-- Document excerpt follows --

Xnest has nothing to do with UML, but it's easy to draw parallels between them. A good one is between this little root window inside the main one, on the one hand, and the UML filesystem in a host file on the host filesystem, on the other. In both cases, the host sees something, either a file or a window, that, unbeknownst to it, contains a full universe, either the filesystem run by UML or the X session run by Xnest.

Running Xnest is simple:

UML# Xnest :0 & [2] 1785

:0 tells Xnest to become display 0 on the UML instance. On a physical machine with a display already attached to it, you would normally use display 1 or greater. The instance has no incumbent displays, so Xnest can use display 0.

You should now see a largish blank window on your screen. This is the new virtual display. Next, set the DISPLAY environment variable inside UML to use the Xnest display:

UML# export DISPLAY=:0

At this point, you can run some X clients, and you will see their windows appear within this virtual X display. You will also notice that they have no borders and can't be moved, resized, or otherwise adjusted. The thing to do now is run a window manager so that these windows become controllable. Here, I'm using fvwm, a lightweight, minority window manager:

UML# fvwm & [5] 2067

Now you should see borders around the windows within the Xnest display, and you should be able to move them around just as on your normal display.

To get a bit surreal, let's run an X client on the host, displaying over the network to the UML Xnest, which is displaying back over the network to the host. First, we need to do the same X security things inside the UML instance as we did on the host earlier. For this step, make sure there is some X client attached to the Xnest display through the entire process. The X server reinitializes itself whenever the last client disconnects, and this reinitialization includes resetting the xhost list. This is a problem because xhost itself is a client, and if it is the only one, when it disconnects, it triggers this reinitialization, which unfortunately throws out the permission changes it added.

-- Document excerpt concluded --
-- Given information follows --

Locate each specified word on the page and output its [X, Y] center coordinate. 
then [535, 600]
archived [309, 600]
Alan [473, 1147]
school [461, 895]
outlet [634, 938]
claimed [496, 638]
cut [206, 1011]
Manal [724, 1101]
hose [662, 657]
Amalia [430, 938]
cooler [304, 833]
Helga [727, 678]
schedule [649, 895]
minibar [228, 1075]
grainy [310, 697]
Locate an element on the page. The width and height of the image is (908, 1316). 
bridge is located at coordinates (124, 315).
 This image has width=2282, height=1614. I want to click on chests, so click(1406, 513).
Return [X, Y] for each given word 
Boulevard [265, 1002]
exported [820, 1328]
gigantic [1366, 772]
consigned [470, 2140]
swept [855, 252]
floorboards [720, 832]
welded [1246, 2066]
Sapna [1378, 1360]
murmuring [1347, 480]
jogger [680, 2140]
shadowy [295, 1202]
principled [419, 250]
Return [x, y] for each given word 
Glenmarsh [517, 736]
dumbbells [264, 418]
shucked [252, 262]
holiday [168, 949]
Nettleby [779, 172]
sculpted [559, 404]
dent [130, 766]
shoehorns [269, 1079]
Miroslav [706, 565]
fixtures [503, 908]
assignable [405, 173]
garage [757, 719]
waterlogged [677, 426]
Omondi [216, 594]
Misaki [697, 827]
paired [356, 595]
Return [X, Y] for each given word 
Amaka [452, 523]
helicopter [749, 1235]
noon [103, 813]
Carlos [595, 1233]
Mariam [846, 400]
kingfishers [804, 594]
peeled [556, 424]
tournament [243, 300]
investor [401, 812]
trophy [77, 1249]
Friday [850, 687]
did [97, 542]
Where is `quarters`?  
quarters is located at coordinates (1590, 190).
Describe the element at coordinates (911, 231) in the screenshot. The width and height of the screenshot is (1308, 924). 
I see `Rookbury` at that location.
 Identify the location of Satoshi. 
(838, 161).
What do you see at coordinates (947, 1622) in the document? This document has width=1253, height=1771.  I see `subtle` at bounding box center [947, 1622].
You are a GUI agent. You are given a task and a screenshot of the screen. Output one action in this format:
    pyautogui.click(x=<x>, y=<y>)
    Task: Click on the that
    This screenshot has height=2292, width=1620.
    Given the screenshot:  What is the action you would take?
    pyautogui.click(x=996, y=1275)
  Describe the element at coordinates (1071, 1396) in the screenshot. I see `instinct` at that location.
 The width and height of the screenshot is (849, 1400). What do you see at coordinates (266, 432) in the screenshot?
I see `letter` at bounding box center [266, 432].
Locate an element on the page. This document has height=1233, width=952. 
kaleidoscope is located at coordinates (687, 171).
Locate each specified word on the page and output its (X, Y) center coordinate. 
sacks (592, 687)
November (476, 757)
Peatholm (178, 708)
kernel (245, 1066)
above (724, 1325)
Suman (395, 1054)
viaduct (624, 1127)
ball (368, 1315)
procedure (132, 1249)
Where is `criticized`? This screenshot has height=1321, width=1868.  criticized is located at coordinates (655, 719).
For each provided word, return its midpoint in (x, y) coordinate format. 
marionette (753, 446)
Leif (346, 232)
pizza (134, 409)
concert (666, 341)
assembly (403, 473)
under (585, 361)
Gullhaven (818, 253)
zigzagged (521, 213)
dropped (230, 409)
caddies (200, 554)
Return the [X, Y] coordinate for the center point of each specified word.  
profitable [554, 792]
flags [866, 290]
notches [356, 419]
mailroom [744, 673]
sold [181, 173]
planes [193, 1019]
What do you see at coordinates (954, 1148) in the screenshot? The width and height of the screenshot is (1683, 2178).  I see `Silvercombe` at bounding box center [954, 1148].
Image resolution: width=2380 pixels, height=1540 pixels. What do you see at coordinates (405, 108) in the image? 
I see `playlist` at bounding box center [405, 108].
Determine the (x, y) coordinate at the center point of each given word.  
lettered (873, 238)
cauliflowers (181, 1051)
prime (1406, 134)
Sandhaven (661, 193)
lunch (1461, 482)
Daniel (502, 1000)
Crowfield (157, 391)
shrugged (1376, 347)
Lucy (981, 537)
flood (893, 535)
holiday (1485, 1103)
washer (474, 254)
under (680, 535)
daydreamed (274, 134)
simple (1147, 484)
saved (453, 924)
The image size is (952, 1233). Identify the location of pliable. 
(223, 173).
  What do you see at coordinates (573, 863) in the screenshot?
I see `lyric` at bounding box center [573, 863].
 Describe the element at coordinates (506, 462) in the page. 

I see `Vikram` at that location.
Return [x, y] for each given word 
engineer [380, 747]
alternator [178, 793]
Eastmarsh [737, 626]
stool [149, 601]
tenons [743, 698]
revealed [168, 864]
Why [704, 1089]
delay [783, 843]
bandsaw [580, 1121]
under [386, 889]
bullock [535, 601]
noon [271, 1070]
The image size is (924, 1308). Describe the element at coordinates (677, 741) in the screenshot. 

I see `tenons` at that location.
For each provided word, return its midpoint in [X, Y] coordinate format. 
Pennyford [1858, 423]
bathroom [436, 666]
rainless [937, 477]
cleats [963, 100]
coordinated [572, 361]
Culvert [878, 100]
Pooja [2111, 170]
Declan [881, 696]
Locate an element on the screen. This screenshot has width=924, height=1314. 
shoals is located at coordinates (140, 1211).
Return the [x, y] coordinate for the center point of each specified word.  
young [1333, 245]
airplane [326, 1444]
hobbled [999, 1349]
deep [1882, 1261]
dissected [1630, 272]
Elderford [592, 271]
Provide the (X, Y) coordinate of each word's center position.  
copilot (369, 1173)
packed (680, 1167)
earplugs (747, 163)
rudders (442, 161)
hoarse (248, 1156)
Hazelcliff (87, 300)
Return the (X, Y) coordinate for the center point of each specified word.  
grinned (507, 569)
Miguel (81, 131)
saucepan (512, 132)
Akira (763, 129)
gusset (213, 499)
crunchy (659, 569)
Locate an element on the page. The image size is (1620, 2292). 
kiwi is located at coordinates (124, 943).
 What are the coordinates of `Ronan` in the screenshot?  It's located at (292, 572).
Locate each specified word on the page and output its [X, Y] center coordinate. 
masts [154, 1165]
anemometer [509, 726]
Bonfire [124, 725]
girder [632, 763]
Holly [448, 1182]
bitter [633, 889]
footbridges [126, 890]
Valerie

-- Given information concluded --

** Tasks for this exercise **
1. In the Xnest excerpt above, translate this sentence into Spanish: "The instance has no incumbent displays, so Xnest can use display 0."
2. Answer these questions using the Xnest excerpt above:
(a) Which environment variable is set inside UML to point to the Xnest display?
(b) Which window manager is run to make the windows controllable?
(c) What list does the X server reset when it reinitializes?

** Task answers **
1. La instancia no tiene pantallas ya existentes, así que Xnest puede usar la pantalla 0.

2.
(a) DISPLAY
(b) fvwm
(c) The xhost list